We shed a LOT of skin, individually leaving behind a half kilo of skin flakes every year, and shedding approximately 25,000 skin flakes a minute. This is owing to the fact our bodies are continually rejuvenating our skin. The epidermis constantly renews itself as new cells are made in the lower layers of the epidermis. These move to the surface within a month. This constant renewal serves to replace the cells that are lost.
The middle layer of our skin (dermis) houses hair follicles and glands with ducts that pass up through the skin. We have 2-5million hair follicles on our body, (yes, we’re as hairy as apes, just with finer hairs), with nearly twice the number of sweat glands. The chief role of sweat is thermoregulation, bringing down our internal temperature when necessary, but this simultaneously flushes out toxins and the waste fluids urea and lactate (but only in trace amounts).
Our bodies naturally produce free radicals but poor lifestyle choices, over exposure to sunlight and pollution and poor diets, can lead to overproduction of free radicals which cause damage to cells in the body. Antioxidants that are obtained from the food we eat can help to fight the damage being caused by free radicals. Including plenty of antioxidant rich fruit and veg (the more vibrant their colour the better, think berries, leafy greens and sweet potato) in the diet and drinking enough water (about two litres each day), will help lessen the damage to your skin and soften the ageing process.
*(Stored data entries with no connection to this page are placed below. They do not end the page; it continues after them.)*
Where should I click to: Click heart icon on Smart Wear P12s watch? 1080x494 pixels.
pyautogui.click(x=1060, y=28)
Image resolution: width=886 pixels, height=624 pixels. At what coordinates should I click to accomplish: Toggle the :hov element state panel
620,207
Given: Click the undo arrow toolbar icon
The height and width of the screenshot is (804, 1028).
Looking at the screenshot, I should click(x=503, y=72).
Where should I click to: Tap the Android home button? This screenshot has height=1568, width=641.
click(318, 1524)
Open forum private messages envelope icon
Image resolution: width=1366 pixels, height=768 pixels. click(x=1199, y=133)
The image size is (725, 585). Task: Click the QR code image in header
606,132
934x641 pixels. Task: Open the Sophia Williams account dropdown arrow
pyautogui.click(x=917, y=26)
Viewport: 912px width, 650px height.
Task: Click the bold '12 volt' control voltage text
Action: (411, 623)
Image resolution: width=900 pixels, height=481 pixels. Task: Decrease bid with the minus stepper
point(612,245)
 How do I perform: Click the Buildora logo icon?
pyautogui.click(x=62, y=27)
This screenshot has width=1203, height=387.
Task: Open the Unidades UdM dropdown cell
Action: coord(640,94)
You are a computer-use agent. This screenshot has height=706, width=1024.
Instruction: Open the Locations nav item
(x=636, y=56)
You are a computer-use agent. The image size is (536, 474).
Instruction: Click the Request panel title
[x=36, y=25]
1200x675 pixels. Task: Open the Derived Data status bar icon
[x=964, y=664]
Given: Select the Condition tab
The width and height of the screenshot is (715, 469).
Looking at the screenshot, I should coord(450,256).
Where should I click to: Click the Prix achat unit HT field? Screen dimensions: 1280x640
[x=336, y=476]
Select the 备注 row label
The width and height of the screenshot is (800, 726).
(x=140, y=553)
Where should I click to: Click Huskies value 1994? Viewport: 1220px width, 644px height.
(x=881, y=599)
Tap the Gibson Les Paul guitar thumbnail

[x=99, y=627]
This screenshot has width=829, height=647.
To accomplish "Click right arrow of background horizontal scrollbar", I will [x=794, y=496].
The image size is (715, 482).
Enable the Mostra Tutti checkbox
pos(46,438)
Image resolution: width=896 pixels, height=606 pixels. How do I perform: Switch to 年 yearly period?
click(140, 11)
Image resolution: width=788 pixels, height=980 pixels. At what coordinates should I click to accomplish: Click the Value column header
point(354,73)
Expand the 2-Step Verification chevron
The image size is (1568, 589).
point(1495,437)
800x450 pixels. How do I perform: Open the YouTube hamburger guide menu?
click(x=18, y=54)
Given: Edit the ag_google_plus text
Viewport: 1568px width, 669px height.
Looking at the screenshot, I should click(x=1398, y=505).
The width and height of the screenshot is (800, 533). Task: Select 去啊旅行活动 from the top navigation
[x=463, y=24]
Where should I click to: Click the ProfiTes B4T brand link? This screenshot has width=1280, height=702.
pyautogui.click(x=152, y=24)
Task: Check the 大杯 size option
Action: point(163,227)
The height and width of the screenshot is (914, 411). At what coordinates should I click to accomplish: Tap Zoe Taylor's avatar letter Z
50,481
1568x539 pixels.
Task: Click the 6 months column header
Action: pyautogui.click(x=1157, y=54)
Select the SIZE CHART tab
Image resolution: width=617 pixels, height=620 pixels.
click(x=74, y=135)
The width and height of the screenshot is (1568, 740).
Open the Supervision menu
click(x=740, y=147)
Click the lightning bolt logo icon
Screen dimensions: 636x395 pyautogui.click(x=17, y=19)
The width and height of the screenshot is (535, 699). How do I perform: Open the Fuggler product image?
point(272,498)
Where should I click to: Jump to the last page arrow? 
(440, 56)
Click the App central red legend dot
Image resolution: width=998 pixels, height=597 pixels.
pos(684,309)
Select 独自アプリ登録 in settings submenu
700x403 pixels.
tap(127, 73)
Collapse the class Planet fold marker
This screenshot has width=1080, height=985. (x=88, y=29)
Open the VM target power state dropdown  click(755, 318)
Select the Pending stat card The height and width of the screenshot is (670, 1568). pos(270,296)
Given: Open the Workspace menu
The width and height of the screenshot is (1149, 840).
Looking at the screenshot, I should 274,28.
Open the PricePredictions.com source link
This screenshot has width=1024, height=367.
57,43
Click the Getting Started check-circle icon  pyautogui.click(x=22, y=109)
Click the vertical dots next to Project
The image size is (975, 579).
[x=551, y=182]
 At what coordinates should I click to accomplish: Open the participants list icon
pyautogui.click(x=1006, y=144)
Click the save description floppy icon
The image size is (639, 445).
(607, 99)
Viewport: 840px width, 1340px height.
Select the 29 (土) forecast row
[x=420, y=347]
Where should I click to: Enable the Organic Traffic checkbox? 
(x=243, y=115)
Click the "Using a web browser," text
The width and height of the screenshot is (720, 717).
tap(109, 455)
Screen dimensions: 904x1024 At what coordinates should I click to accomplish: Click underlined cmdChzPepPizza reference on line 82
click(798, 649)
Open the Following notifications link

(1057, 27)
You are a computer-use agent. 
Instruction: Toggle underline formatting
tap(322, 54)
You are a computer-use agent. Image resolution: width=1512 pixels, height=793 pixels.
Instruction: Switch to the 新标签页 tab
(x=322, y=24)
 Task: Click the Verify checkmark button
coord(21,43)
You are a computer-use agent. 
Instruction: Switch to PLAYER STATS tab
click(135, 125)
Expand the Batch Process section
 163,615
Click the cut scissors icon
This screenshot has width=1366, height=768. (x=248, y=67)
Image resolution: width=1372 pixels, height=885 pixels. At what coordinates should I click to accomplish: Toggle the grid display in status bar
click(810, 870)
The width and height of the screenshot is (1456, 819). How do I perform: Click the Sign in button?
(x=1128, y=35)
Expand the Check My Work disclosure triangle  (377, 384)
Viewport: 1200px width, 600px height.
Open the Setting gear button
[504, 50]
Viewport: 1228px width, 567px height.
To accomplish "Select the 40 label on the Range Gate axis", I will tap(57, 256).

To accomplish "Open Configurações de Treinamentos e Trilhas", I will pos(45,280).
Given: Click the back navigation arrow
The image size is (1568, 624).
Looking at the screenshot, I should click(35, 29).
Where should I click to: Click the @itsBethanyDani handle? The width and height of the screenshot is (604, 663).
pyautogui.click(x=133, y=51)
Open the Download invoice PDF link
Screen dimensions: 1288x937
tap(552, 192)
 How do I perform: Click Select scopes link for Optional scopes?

Omega 3 fatty acids and Vitamins E + C
Food that are rich in good fats, Vitamin C and E, will have a very positive effect on your skin. Any excuse to top up on avocados, as well as oily fish, and berries, kiwi fruit and pineapple. You can also find vegetarian sources of omega 3 in seeds (chia and flax) and their oils, nuts (walnuts) and dark green leafy vegetables. Eat plenty of these foods throughout the week – up to four servings of oily fish; nuts and seeds as daily snacks; or a little chia oil for cooking rather than vegetable or sunflower oil.
Brightly coloured fruit and vegetables contain antioxidants including beta-carotene, which is converted to vitamin A in the body as is essential for the maintenance and repair of skin (vitamin A is also found in oily fish and eggs). Every day try to eat plenty of dark green vegetables (kale, spinach, broccoli) as well as orange and yellow fruit and vegetables (butternut squash, mangoes, yellow peppers, sweet potatoes).
Low Glycaemic Load
Try eating food with a low glycaemic load, which are generally wholegrains and foods low in sugar, to help regulate blood sugar levels. Foods with a high GL lead to spikes in blood sugar that cause and increase in the hormone insulin. In some cases, if these foods are eaten in excess it could unbalance hormone levels and stimulate sebaceous glands found under the skin to produce more sebum, which can cause breakouts.
Avoid Processed foods
Cutting out processed foods with poor nutritional quality will also help to keep your skin looking its best because foods high in refined sugar and less healthy fats will have a negative effect.
Dairy foods contain hormones from milk-bearing animals such as cows and sheep, which research suggests could have an impact on your own hormone balance, and thus affect the condition of your skin. If you do cut back on dairy, it’s important you eat plenty of other calcium-rich foods to ensure the health of your bones.